Altogether that makes five different ways to do feeds for perhaps the simplest kind of weblog. All are valid and fine, except for the fact it makes attempting to parse, store and display data from all varieties a little nightmare. One never knows whether a particular element will contain text that’s repeated in another element, or HTML that may itself contain repeated data. Obviously, I think my method makes most sense, and, without wishing to offend anyone or claiming any great RSS expertise, here’s why:

  • An element’s tag should reflect its contents. Danny puts an encoded HTML link and text within the title. This obviously isn’t a “title”, and makes it hard to guess what to do with a feed’s contents.
  • Don’t repeat data unnecessarily. It seems pointless to fill up description elements with either encoded HTML containing repeated links/text (Tom and Matt) or with the same text as in the title element (most, but not all, of Jason’s). Perhaps a content:encoded element, as in Ben Hammersley’s main blog feed would be a suitable element for satisfying any need to create pre-formed HTML links?
  • Use the link element to point to the page you want to show people (unlike Matt). This is different from normal weblog feeds, where you’re pointing people to your weblog entry. In brief “link logs”, there’s nothing to be gained by the user visiting your website — send them straight to the object of your post.
  • On the other hand the item rdf:about... element should point to your weblog entry. The link element points to the object of your post, but this whole item is data about your weblog post. So the item rdf:about... should be a unique pointer to your post (unlike in Jason and Tom’s).

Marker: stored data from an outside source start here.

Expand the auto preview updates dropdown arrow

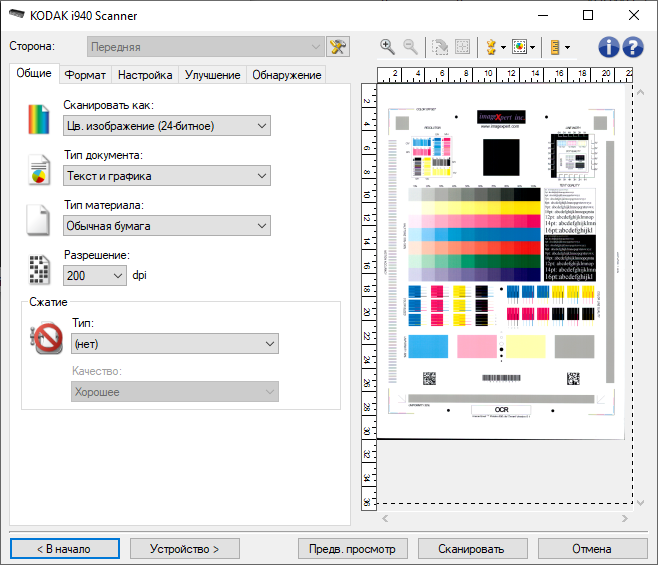(x=534, y=47)
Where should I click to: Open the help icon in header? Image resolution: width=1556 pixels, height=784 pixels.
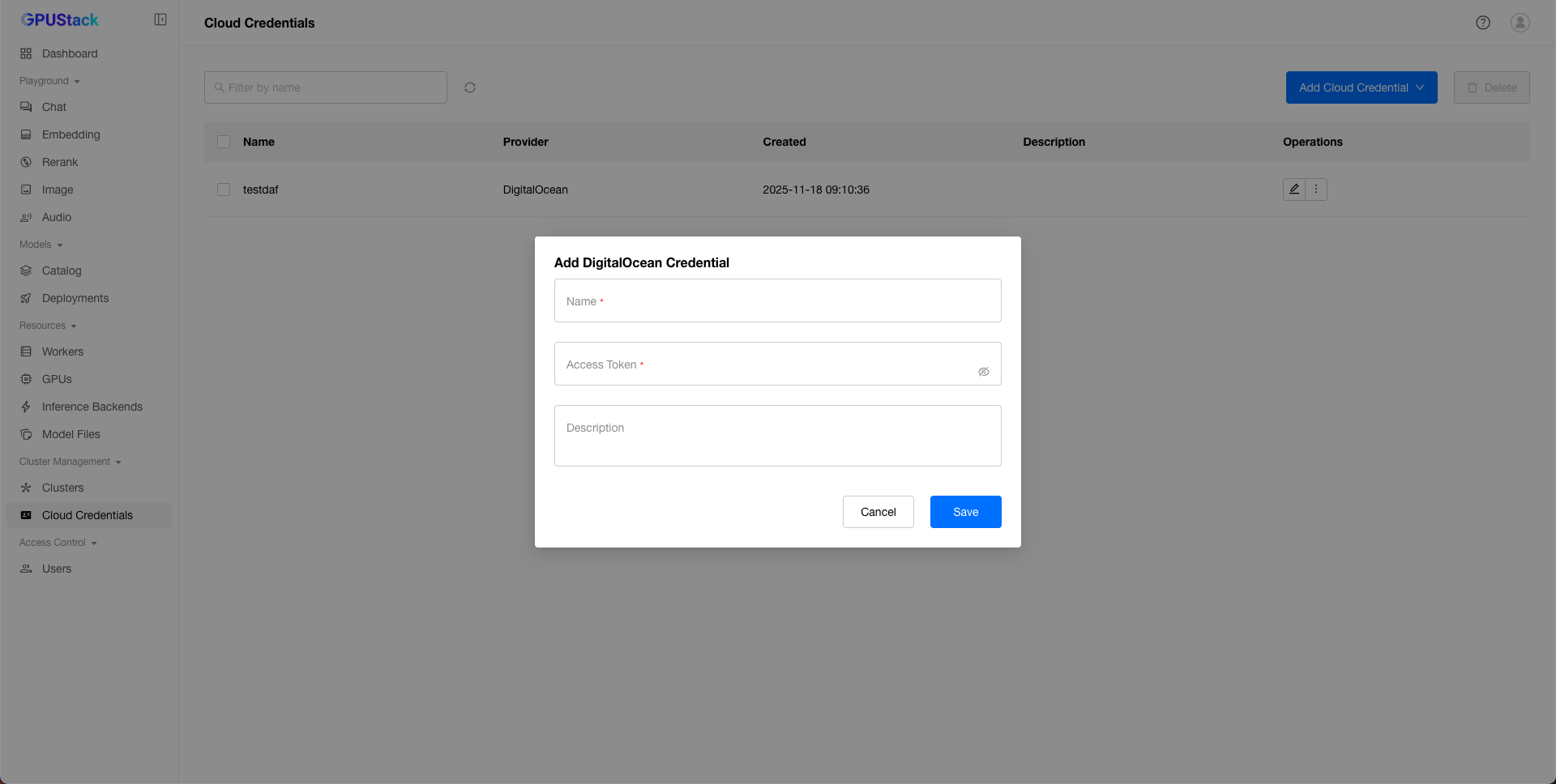[x=1482, y=23]
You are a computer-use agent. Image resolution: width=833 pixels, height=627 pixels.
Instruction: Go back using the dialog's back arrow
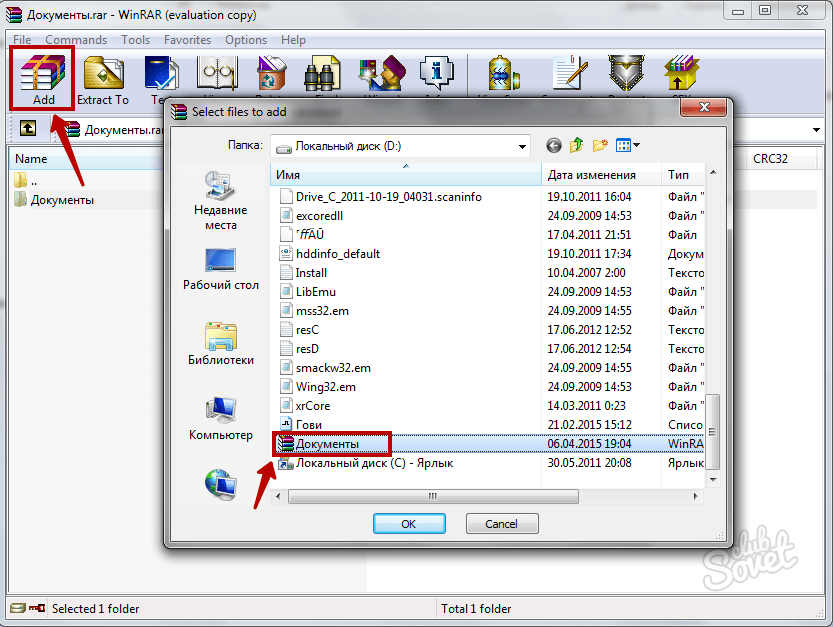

So, to repeat, here’s my brief description of an item that satisfies these criteria and, to me, makes semantic sense:

<item rdf:about="[URL of weblog post]">
<title>[Brief text describing what you're pointing at]</title>
<link>[URL you want to point people to]</link>
<description>[Optional additional text about what you're pointing at]</description>
</item>

This could be expanded with dc:date, content:encoded, etc, but it seems like a sensible framework from which to start. I’d appreciate any comments at all, because I’m feeling my way through this and would like to know why I might be wrong.